Tab <- matrix(c(8, 10, 12, 6), nr = 2)

and the Chi-squared test could not reject the independence:

 > chisq.test(Tab)

         Pearson's Chi-squared test with Yates' continuity correction

data:  Tab
X-squared = 1.0125, df = 1, p-value = 0.3143


However I want to get all possible contingency tables under this 
independence scenario (one of them would obviously be the given table 
as, we could not reject the independence), and for each such table I 
want to calculate the Ch-sq statistic.

Can somebody help me how to generate all such tables?

Thanks and regards,
#
Are you basically asking for all possible permutations of the table?  If so see ?permn in the combinat package.

John Kane
Kingston ON Canada
____________________________________________________________
FREE ONLINE PHOTOSHARING - Share your photos online with your friends and family!
Visit http://www.inbox.com/photosharing to find out more!
#
Thanks John for your reply. However still not clear how I should proceed.

My goal is to generate all possible contingency tables. Basically I want 
to see the distribution of Chi-squared Statistic under independence (NULL).

So I was thinking if I can generate all possible permutation of integer 
numbers having sum equal to (8 + 10 + 12 + 6) = 36. Is there any R 
function to do that?

Thanks and regards,
On 01-12-2012 18:39, John Kane wrote:
#
R can usually do almost anything but if the function exists I am not aware of it.  Sorry.
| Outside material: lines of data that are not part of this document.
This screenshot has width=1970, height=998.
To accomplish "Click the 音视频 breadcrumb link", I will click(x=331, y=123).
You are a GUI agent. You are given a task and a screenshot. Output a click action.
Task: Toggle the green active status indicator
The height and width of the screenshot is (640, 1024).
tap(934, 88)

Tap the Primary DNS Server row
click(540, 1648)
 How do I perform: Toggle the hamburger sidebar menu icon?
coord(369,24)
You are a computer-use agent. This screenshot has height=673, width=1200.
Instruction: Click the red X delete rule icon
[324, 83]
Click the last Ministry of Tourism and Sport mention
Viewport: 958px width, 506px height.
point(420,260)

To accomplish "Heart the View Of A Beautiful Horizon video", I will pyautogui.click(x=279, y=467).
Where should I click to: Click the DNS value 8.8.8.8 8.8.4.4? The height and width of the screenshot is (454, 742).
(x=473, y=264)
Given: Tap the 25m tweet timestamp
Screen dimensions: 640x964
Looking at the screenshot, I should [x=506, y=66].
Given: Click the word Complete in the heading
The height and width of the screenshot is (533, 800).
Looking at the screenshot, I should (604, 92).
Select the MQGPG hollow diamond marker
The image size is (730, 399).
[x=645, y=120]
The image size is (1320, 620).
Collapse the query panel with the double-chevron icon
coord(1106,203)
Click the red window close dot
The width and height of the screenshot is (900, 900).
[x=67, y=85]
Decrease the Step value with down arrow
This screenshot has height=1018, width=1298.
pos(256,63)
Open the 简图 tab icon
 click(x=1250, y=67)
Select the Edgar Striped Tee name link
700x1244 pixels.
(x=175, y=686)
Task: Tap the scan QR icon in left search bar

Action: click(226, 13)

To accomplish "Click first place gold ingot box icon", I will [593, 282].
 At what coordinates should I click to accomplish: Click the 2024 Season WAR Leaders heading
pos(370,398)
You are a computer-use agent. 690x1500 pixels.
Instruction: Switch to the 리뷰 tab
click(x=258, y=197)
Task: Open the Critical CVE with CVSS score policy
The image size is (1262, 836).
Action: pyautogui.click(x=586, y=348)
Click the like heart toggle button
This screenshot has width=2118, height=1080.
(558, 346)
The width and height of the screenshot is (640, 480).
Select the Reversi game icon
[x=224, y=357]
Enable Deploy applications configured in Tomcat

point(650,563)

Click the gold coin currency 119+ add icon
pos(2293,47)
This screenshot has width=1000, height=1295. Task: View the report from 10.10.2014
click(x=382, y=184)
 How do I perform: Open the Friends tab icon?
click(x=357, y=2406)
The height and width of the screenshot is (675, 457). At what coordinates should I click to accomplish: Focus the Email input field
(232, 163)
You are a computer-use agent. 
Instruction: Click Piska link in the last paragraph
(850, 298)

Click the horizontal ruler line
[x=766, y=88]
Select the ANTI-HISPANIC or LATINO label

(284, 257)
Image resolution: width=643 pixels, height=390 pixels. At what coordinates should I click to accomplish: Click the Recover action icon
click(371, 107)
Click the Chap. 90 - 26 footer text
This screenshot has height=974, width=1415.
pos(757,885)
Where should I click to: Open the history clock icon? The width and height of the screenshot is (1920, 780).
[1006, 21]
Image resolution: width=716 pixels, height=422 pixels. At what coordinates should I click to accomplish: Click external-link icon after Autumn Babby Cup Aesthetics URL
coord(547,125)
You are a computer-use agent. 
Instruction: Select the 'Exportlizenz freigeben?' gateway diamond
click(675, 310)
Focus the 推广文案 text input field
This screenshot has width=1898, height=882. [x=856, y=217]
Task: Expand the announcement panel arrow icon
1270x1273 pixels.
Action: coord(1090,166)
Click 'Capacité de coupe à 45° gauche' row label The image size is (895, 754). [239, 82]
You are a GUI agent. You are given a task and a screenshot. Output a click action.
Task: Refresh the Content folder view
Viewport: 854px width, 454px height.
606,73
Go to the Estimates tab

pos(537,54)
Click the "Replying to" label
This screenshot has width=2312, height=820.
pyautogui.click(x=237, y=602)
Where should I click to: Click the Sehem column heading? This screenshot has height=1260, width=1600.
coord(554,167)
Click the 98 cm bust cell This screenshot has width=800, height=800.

I did misunderstand what you were doing.

John Kane
Kingston ON Canada
____________________________________________________________
FREE 3D EARTH SCREENSAVER - Watch the Earth right on your desktop!
#
Thanks Bert for your reply.

I am trying to understand/visualize the Sample Chi-Squared Statistic's 
Null distribution. Therefore I need all possible Contingency tables 
under Independence case.

What could be better way to visualize that?

Thanks and regards,
On 01 December 2012 20:03:00, Bert Gunter wrote:
#
You will need to be clear about whether you are conditioning on
the marginal totals as well as on the overall total. As stated,
you are only asking for the overall total (36) to be fixed.

In that case, one possible (and by no means unique) approach
would be to:

[A]: Choose any four "random integers" a,b,c,d that add up to 36
(even there, you still have to make a choice about what distribution
to adopt for the "random integers").
[B]: Place the results into the 2x2 matrix; then evaluate chi-squared.
[C]: Repeat until you have enough cases.

Example (using equiprobable multinomial to generate 4 "random integers")

  Tab <- matrix(rmultinom(1,36,c(1,1,1,1)/4), nrow=2)

A more specific choice would be to fix the row and column probablilties
(but not the sample row and column totals), e.g.:

  P.row1 <- 0.25 ; P.row2 <- 1 - P.row1
  P.col1 <- 0.50 ; P.col2 <- 1 - P.col1

Then, adopting the hypothesis of independence between rows and columns:

  P11 <- P.row1*P.col1
  P21 <- P.row2*P.col1
  P12 <- P.row1*P.col2
  P22 <- P.row2*P.col2

  Tab <- matrix(rmultinom(1,36,c(P11,P21,P12,P22)), nrow=2)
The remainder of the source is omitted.